Confusion

version

Well-known member
The other night I read something about people becoming increasingly unwilling to suffer or expose themselves to confusion and it got me thinking abut the value of confusion as a sensation. It seems that a lot of issues occur due to an unwillingness or inability to accept complexity and uncertainty, people demand simple answers and cling to them like a buoyancy aid. Obviously it's an unpleasant sensation but I can't help but feel that there's some value to experiencing and having to come to terms with genuine confusion from time to time.
 

baboon2004

Darned cockwombles.
The internet and the explosion of information has opened everyone up to the fact that there is infinite complexity and uncertainty in the world, whereas quite recently one would have taken one's opinion on key topics of the day from a very small range of sources. So I think it's partly a reaction to over-stimulation in terms of opinions and facts.

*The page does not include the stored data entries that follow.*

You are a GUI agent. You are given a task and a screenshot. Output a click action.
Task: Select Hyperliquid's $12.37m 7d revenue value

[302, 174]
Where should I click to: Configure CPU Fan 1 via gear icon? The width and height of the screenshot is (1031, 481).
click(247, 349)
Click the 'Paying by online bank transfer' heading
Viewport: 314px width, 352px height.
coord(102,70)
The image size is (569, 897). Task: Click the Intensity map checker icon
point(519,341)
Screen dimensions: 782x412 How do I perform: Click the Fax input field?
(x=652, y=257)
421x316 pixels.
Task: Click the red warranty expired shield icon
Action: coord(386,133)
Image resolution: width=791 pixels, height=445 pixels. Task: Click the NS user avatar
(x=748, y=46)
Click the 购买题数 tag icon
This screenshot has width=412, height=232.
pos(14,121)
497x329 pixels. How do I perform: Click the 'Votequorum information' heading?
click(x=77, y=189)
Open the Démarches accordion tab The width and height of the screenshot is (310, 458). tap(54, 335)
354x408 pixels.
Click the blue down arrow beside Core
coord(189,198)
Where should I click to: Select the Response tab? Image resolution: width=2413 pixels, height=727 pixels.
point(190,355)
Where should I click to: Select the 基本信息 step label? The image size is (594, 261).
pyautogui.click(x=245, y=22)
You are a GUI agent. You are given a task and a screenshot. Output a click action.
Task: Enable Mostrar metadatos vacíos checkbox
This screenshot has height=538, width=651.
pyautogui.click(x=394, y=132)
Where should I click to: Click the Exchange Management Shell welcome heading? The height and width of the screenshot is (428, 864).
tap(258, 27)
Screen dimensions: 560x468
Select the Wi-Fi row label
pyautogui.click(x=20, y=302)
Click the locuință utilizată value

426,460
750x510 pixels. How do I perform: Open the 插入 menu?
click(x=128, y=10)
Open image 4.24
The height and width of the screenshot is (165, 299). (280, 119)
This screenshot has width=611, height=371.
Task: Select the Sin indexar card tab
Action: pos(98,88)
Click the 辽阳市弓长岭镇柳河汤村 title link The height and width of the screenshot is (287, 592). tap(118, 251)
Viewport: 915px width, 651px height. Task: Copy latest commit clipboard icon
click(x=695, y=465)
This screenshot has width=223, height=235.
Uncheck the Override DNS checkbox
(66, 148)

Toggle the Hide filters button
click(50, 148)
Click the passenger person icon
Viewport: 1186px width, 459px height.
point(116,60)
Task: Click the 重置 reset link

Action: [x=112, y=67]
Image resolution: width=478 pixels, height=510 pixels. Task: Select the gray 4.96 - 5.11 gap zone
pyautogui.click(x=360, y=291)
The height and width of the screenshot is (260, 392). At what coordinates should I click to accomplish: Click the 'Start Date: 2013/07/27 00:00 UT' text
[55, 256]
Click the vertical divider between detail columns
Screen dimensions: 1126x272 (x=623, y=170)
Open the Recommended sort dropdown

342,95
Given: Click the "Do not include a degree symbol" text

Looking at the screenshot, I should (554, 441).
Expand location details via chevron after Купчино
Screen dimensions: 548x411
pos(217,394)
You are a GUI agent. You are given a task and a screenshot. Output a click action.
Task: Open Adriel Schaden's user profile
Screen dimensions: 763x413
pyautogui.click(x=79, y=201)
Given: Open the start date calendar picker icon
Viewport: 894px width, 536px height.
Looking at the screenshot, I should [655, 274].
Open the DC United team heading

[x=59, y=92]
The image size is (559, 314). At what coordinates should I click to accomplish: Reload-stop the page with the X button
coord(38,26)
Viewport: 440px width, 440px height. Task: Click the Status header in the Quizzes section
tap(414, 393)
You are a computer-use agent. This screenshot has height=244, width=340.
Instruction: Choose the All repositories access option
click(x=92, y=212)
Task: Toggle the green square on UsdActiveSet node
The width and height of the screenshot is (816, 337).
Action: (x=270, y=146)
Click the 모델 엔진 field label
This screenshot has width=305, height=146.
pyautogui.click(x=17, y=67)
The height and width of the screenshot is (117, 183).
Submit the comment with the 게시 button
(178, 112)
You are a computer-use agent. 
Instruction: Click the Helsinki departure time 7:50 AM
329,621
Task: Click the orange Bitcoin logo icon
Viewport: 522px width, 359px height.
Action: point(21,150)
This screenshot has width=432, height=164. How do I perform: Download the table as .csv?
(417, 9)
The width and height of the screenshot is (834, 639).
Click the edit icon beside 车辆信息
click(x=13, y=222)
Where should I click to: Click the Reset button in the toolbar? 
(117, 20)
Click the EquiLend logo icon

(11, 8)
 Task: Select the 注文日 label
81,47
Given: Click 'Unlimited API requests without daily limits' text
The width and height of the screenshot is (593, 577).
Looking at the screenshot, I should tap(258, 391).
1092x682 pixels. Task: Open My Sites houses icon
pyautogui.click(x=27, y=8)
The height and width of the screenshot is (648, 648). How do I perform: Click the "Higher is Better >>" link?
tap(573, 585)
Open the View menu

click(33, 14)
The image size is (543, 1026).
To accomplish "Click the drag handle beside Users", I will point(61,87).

But I agree that there's value to confusion, or at least being able to hold two things in mind which prima facie might seem contradictory. One of my most-stoked bugbears recently is the inability to hold that two things can simultaneously be true if they are not explicitly contradictory i.e. there's no need to treat life like football and have to 'take sides' at the expense of any nuance (many obvious examples in recent politics). But maybe social media feeds that tendency, because of its limitless capacity for outrage and finding people who are wrong at 1.59am and being forced to correct them rather than going to bed
 
Last edited:

Leo

Well-known member
people are probably unwilling because they find the uncertainty of confusion to be threatening. confusion means loss of control, people can't deal with the notion that they don't understand or have a situation sorted out. insecurity comes with the notion of not being in control of their situation or life.
 

version

Well-known member
Definitely. I'm just mulling over the value of experiencing that loss of control as it seems like something of a double-edged sword; on the one hand it can afford perspective and humility, on the other it can encourage a lack of responsibility and recklessness as people feel that the world's too big and complex for them to have any sort of effect.
 

version

Well-known member
The internet and the explosion of information has opened everyone up to the fact that there is infinite complexity and uncertainty in the world, whereas quite recently one would have taken one's opinion on key topics of the day from a very small range of sources. So I think it's partly a reaction to over-stimulation in terms of opinions and facts.

But I agree that there's value to confusion, or at least being able to hold two things in mind which prima facie might seem contradictory. One of my most-stoked bugbears recently is the inability to hold that two things can simultaneously be true if they are not explicitly contradictory i.e. there's no need to treat life like football and have to 'take sides' at the expense of any nuance (many obvious examples in recent politics). But maybe social media feeds that tendency, because of its limitless capacity for outrage and finding people who are wrong at 1.59am and being forced to correct them rather than going to bed

The 'fake news' argument springs to mind here, I've noticed a lot of people writing off organisations and sources based on individual stories and inaccuracies rather than accepting that most of them will be a mixed bag and it's up to them to verify and sift through what's presented. They want clear good and bad guys they can trust to be 100% good and 100% bad at all times and seem incapable of accepting that it's more nuanced than that and that some effort is required on their part.
 

baboon2004

Darned cockwombles.
Exactly. The urge to simplify and polarise value due to information overload. (Also, a lot of people still seem to misunderstand how newspapers and media organisations work at a basic level, and the plurality of opinion that exists within each. Parallels with political parties there of course, but at least that's been blown open properly recently)
 

Leo

Well-known member
embracing and exploring confusion is a pretty scary prospect for people, and most of them probably don't have the interest or inclination to do so. I think it's a really interesting prospect, even though I shy away from it for the most part. would be a great learning experience, good or bad. throughout history, some leaders have seized the opportunity of confusion to mark their mark.